Jackson Street work on hold until spring
The “road closed” signs may have disappeared but that doesn’t mean work is all done on Greencastle’s South Jackson Street project.
The project is done for the winter, Mayor Bill Dory told the Greencastle City Council Thursday night, and will resume in the spring once the weather gets better again.
“They’ve pretty much gone as far as they could go,” Dory told the Banner Graphic in reference to McCullough Excavating, Bainbridge, the contractor on the $750,000 project. “Most of the asphalt plants close right after Thanksgiving anyway.”
Thus construction and resurfacing work has been idle for a while now and just the other day, Dory said, “the sign company came through and took down the road closed signs.”

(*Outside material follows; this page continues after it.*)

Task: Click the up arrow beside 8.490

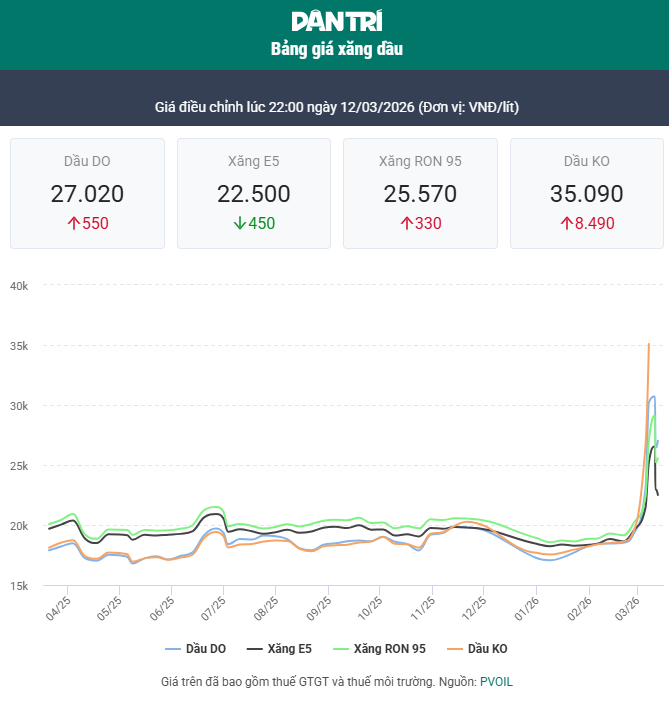Action: click(x=566, y=224)
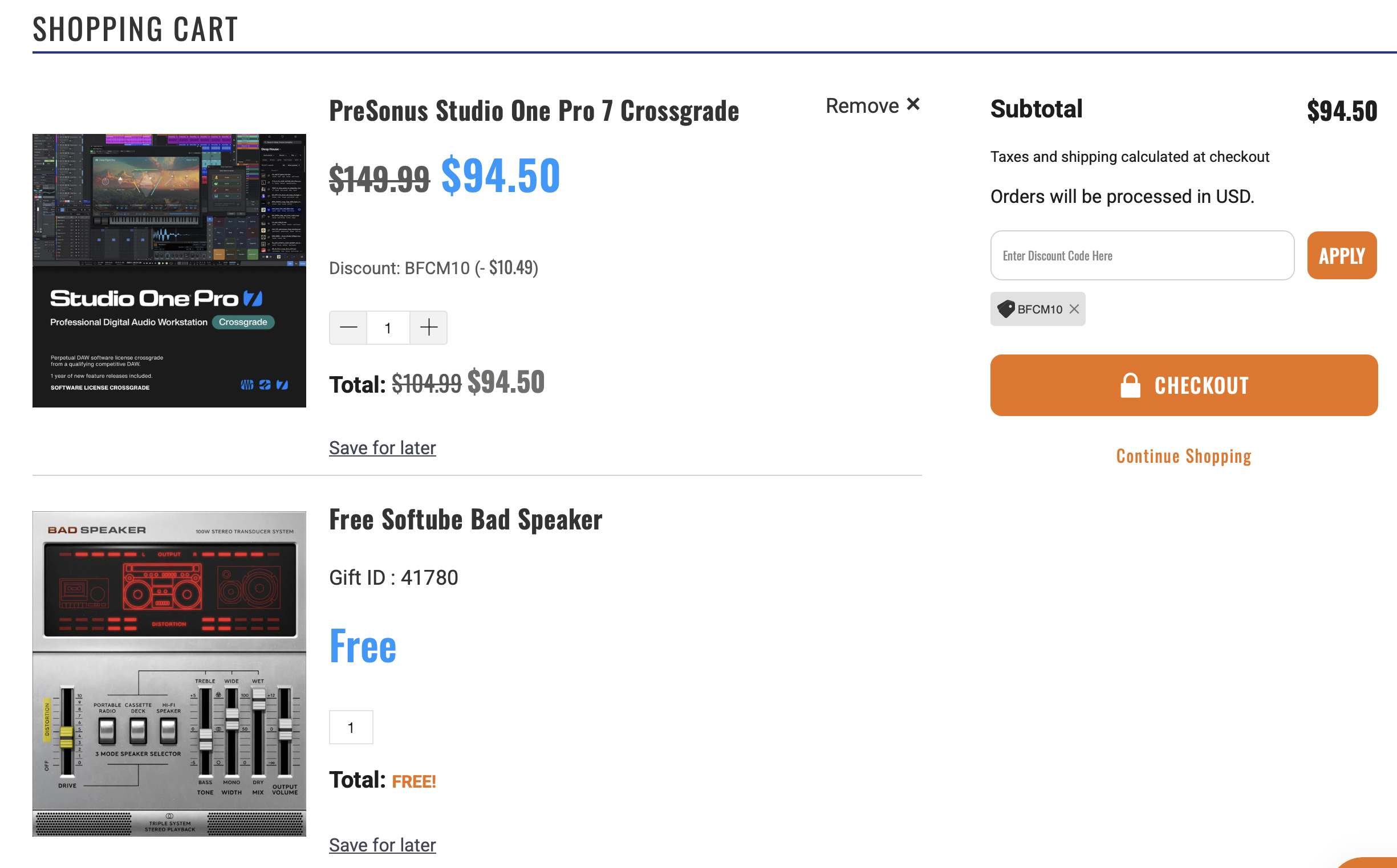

The South Jackson Street work commenced Sept. 25 in the area just south of the western terminus of Veterans Memorial Highway, extending south to the city limits, or the south property line of Phoenix Closures where South Jackson Street becomes Manhattan Road.
Work that has been done thus far, Mayor Dory said, has included all the drainage, along with curb and gutter installation up to the railroad right of way.

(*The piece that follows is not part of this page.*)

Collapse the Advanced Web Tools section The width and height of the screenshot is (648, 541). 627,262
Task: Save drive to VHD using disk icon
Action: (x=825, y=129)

Some resurfacing work has been completed, the mayor reported, while the top coat of resurfacing work will be done in the spring “to tie in nicely” with everything else being done sometime after the weather breaks (likely March or April or even May if it’s a long winter).
Other work that has been done, Dory said, includes replacing a culvert under Jackson Street and widening the road a little to help with truck traffic turning in and out of Phoenix Closures, as well as for general safety.

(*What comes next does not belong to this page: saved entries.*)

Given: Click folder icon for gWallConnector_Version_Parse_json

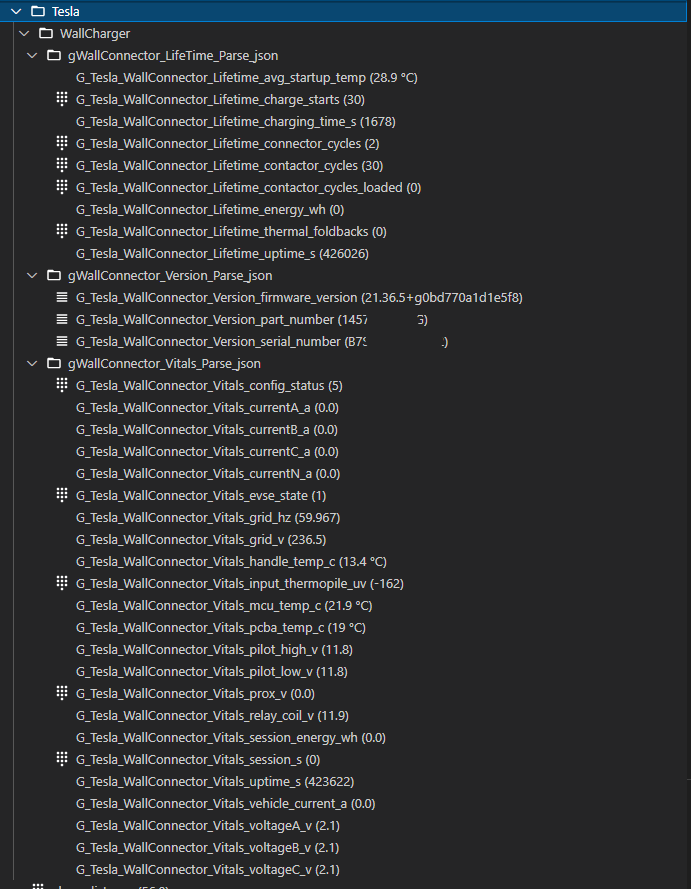Looking at the screenshot, I should pos(54,275).

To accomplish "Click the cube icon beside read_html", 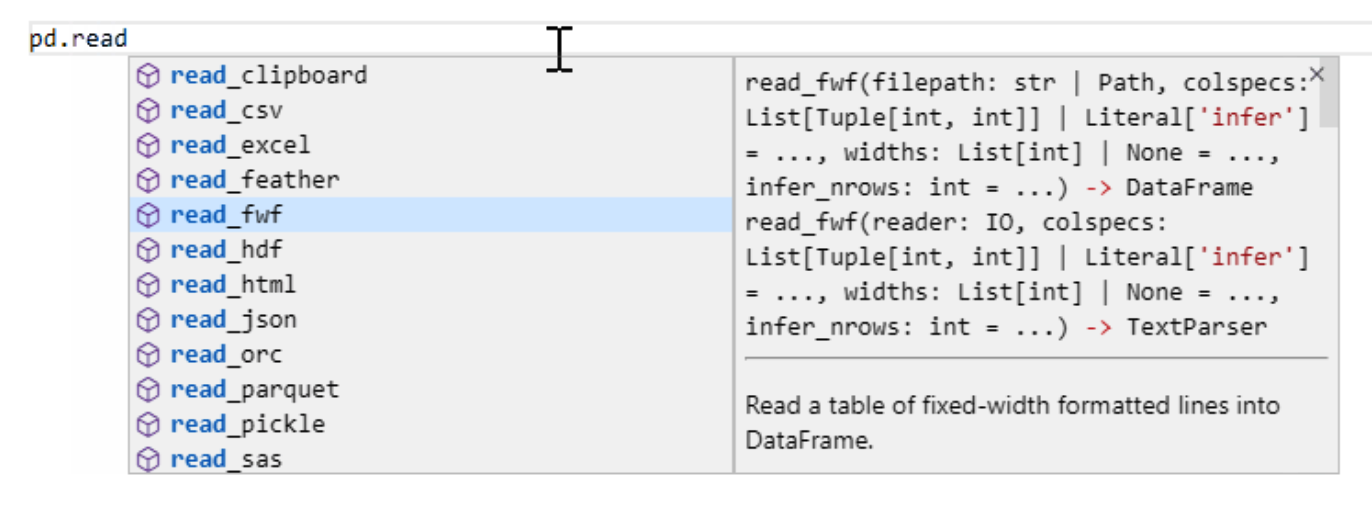I will click(148, 285).
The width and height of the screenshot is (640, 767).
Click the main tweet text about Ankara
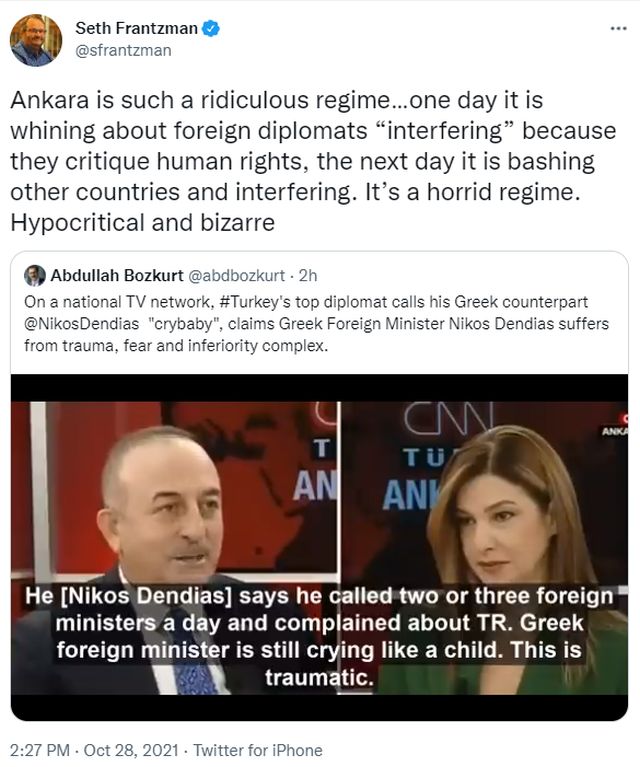click(313, 161)
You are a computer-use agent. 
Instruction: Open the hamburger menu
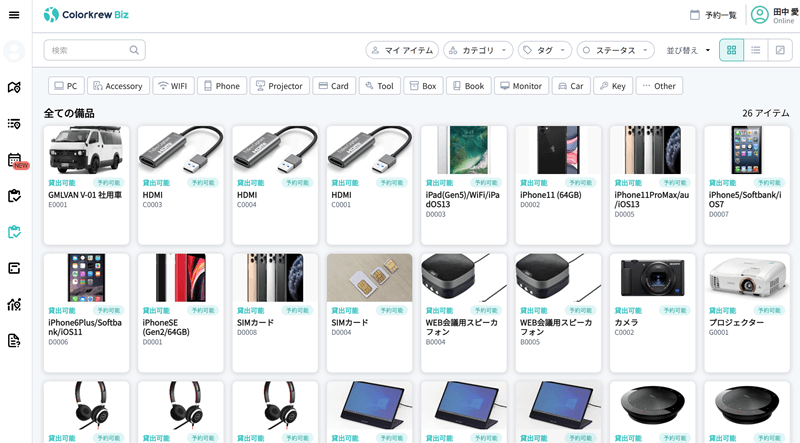[x=14, y=15]
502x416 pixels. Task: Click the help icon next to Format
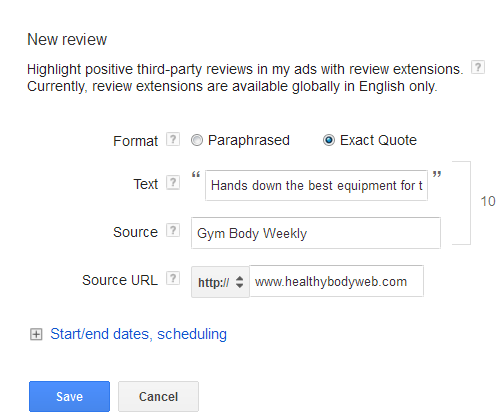[173, 139]
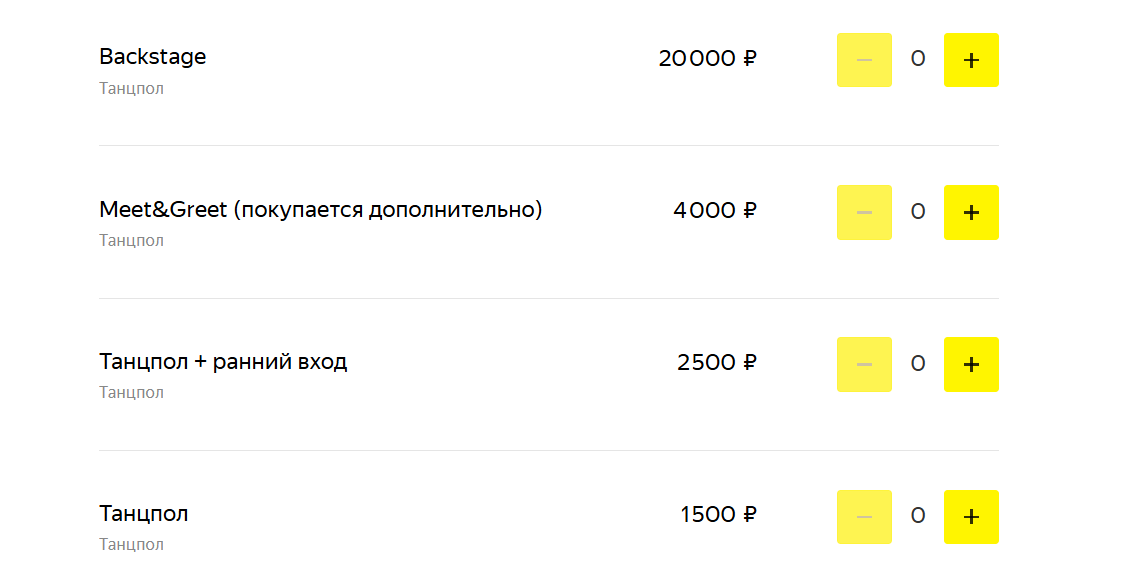Image resolution: width=1125 pixels, height=588 pixels.
Task: Add a 1500 ₽ Танцпол ticket
Action: tap(971, 516)
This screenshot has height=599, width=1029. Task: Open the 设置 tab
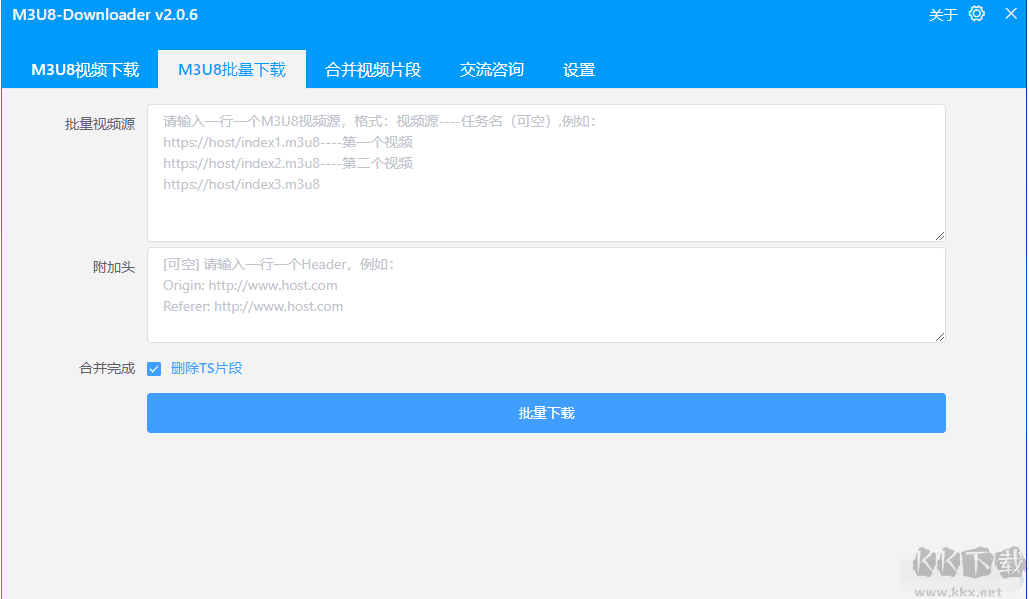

“McCullough has done a nice job,” the mayor said.
He also had praise for the public in general.
“We greatly appreciate everybody’s patience in this,” Dory said before offering a new warning. “There’ll be another period of aggravation when the railroad crossing work proceeds.
“We’re trying to do the best we can,” he added, calling South Jackson “a very busy road coming into Greencastle.”
The railroad crossing has been a dangerous spot for years with Greencastle Public Works Department replacing the guardrail there several times after cars or trucks hit it because of the narrow S-curve configuration of the crossing.
“It’s a bad crossing,” Mayor Dory has noted in previous discussions, saying it was probably put in 150 years ago when the railroad first went through.
“It will still be an S-curve,” the mayor said of planned repairs. “They can’t take that out, but it will be widened.”